> **Task statement**: Return every entry from the listing below unaltered.
○ ○ ○ ○ ○
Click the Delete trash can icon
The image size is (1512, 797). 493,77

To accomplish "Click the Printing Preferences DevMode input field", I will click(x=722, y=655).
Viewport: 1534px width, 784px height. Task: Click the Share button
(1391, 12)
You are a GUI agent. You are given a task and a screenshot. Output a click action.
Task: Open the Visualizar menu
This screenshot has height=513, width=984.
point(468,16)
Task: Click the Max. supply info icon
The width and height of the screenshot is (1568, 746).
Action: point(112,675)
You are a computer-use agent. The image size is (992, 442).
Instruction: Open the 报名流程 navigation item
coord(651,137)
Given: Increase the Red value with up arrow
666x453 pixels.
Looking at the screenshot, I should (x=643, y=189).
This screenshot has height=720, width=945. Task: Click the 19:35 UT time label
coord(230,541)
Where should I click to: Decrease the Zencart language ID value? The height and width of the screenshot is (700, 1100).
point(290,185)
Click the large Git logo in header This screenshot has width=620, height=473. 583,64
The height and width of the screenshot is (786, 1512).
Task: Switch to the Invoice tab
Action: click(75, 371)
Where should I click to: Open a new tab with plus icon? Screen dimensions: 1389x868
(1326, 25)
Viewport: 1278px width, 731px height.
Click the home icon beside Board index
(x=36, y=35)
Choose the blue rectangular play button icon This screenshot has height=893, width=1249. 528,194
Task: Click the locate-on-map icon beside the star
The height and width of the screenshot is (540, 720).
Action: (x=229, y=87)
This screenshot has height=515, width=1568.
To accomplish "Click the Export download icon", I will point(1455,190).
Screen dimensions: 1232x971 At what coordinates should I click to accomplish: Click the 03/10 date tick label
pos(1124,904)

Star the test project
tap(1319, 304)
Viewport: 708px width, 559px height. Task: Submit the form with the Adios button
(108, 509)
○ ○ ○ ○ ○
> **Answer to the problem**:
Click the Delete trash can icon
The image size is (1512, 797). 493,77

To accomplish "Click the Printing Preferences DevMode input field", I will click(x=722, y=655).
Viewport: 1534px width, 784px height. Task: Click the Share button
(1391, 12)
You are a GUI agent. You are given a task and a screenshot. Output a click action.
Task: Open the Visualizar menu
This screenshot has height=513, width=984.
point(468,16)
Task: Click the Max. supply info icon
The width and height of the screenshot is (1568, 746).
Action: point(112,675)
You are a computer-use agent. The image size is (992, 442).
Instruction: Open the 报名流程 navigation item
coord(651,137)
Given: Increase the Red value with up arrow
666x453 pixels.
Looking at the screenshot, I should (x=643, y=189).
This screenshot has height=720, width=945. Task: Click the 19:35 UT time label
coord(230,541)
Where should I click to: Decrease the Zencart language ID value? The height and width of the screenshot is (700, 1100).
point(290,185)
Click the large Git logo in header This screenshot has width=620, height=473. 583,64
The height and width of the screenshot is (786, 1512).
Task: Switch to the Invoice tab
Action: click(75, 371)
Where should I click to: Open a new tab with plus icon? Screen dimensions: 1389x868
(1326, 25)
Viewport: 1278px width, 731px height.
Click the home icon beside Board index
(x=36, y=35)
Choose the blue rectangular play button icon This screenshot has height=893, width=1249. 528,194
Task: Click the locate-on-map icon beside the star
The height and width of the screenshot is (540, 720).
Action: (x=229, y=87)
This screenshot has height=515, width=1568.
To accomplish "Click the Export download icon", I will point(1455,190).
Screen dimensions: 1232x971 At what coordinates should I click to accomplish: Click the 03/10 date tick label
pos(1124,904)

Star the test project
tap(1319, 304)
Viewport: 708px width, 559px height. Task: Submit the form with the Adios button
(108, 509)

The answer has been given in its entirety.